Otis's installation and the school construction work as a whole had both been substantially completed by July, 1992. On July 6, Otis delivered a letter to the school informing it that Otis was ready to commence its maintenance obligations as set forth under the "terms of our sales contract" and that this service would be in force for one year after July 6, 1992. Otis in fact performed maintenance work on the elevator in September, 1992, and in January, February, March, April (twice), June, and July, 1993. Otis, having been paid less than half the total due under the subcontract, made demand on the surety, Westchester, for payment of the balance due on the subcontract, and, on refusal, filed this action within one month after completion of the service part of the contract, but more than one year after the installation was completed.
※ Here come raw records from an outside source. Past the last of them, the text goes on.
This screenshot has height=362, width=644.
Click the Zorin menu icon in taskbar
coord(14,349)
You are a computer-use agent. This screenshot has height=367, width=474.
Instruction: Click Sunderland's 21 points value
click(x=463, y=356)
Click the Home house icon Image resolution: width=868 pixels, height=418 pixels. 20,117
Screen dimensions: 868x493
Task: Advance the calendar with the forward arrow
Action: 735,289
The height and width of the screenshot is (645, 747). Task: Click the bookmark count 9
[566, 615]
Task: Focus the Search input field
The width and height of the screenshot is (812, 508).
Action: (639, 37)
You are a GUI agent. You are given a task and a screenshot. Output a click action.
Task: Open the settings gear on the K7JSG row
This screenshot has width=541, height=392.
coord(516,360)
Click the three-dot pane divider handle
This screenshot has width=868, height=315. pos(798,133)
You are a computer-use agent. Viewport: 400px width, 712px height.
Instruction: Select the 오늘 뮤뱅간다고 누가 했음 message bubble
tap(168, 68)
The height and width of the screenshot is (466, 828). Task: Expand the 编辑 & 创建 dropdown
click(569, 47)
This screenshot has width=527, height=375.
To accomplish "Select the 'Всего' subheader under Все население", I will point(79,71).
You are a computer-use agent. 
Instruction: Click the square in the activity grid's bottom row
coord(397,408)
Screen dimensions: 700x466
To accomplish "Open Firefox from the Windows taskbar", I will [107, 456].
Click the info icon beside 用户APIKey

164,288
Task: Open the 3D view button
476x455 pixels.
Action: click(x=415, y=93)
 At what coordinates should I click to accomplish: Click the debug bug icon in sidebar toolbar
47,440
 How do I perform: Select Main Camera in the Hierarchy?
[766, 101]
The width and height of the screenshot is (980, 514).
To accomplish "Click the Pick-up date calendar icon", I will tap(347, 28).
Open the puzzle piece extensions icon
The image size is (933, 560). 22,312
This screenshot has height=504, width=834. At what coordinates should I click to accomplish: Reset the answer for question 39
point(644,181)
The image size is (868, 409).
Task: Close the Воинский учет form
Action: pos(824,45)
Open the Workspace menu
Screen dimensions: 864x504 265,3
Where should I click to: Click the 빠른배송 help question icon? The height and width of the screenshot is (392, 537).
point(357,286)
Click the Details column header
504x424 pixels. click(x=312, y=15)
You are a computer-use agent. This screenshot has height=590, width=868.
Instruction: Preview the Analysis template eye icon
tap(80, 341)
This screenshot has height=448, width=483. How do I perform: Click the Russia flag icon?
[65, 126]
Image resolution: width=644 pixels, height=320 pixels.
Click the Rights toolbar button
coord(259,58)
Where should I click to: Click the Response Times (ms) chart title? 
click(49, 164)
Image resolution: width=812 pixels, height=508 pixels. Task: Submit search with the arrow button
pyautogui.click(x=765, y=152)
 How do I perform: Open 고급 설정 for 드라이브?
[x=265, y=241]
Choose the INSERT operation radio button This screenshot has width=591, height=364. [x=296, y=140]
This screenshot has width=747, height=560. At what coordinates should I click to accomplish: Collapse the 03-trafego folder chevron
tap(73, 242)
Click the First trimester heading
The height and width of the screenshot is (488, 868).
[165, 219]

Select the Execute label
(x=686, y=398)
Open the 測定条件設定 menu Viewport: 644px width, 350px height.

Citing Carter v. Commonwealth, 290 Mass. 97 , 101 (1935), and Ross v. Planet Ins. Co., 361 Mass. 852 , 853 (1972), the motion judge recognized that work done to correct a defective installation or to make substitution for previous faulty performance - that is, corrective installation work - would have the effect of extending s. 29's one-year period for commencing litigation. The judge nevertheless reasoned that Otis's work performed from July, 1992, to July, 1993, was not of that character but was routine elevator servicing work that could not be thought of as relating to installation. She ruled that the year of service work did not have the effect of extending the year.
So far as the record shows, the work was indeed purely service-type work, but, in our view, that fact is not pivotal. The pivotal fact is that the sum due to Otis under the subcontract was not apportioned between the installation portion and the service portion. Otis was not entitled to full payment until it provided Ipswich with its year of free service. Nor do we view the case as one - drawing on the distinction made in accord and satisfaction cases - in which Otis's obligations under the subcontract ended when it entered into a service contract with Ipswich. There was no separate service contract, in any true sense of the word "contract." That is to say, there was no offer and acceptance, no meeting of the minds, between Otis and Ipswich, nor any mutually executed document. The right of Ipswich to the year of service by Otis derived solely from the construction contract with Smith-Grove. Compare Otis Elevator Co. v. Employers Ins. of Wausau, 526 So. 2d 727, 728 (Fla. Dist. Ct. App. 1988) [Note 2]. Regardless when Ipswich made its final payment to Smith-Grove, Otis's work did not end until its service obligation was discharged.
Accordingly, s. 29 gave Otis a one-year period from July, 1993, to file its claim against Westchester as surety for Smith Grove's obligation. The judgment is reversed, and the case is remanded for further proceedings consistent with this opinion.
[Note 1] Smith-Grove Construction Company.
[Note 2] In Otis Elevator, supra, the case was remanded for findings whether the work done after the installation phase fell within the terms of the subcontract. In our case, the facts are sufficiently set out to let us rule that they do so fall. The application of the contract to known facts presents a question of law for the courts. See Radiology Resources, Inc. v. Busfield, 22 Mass. App. Ct. 518 , 521 (1986), and cases cited.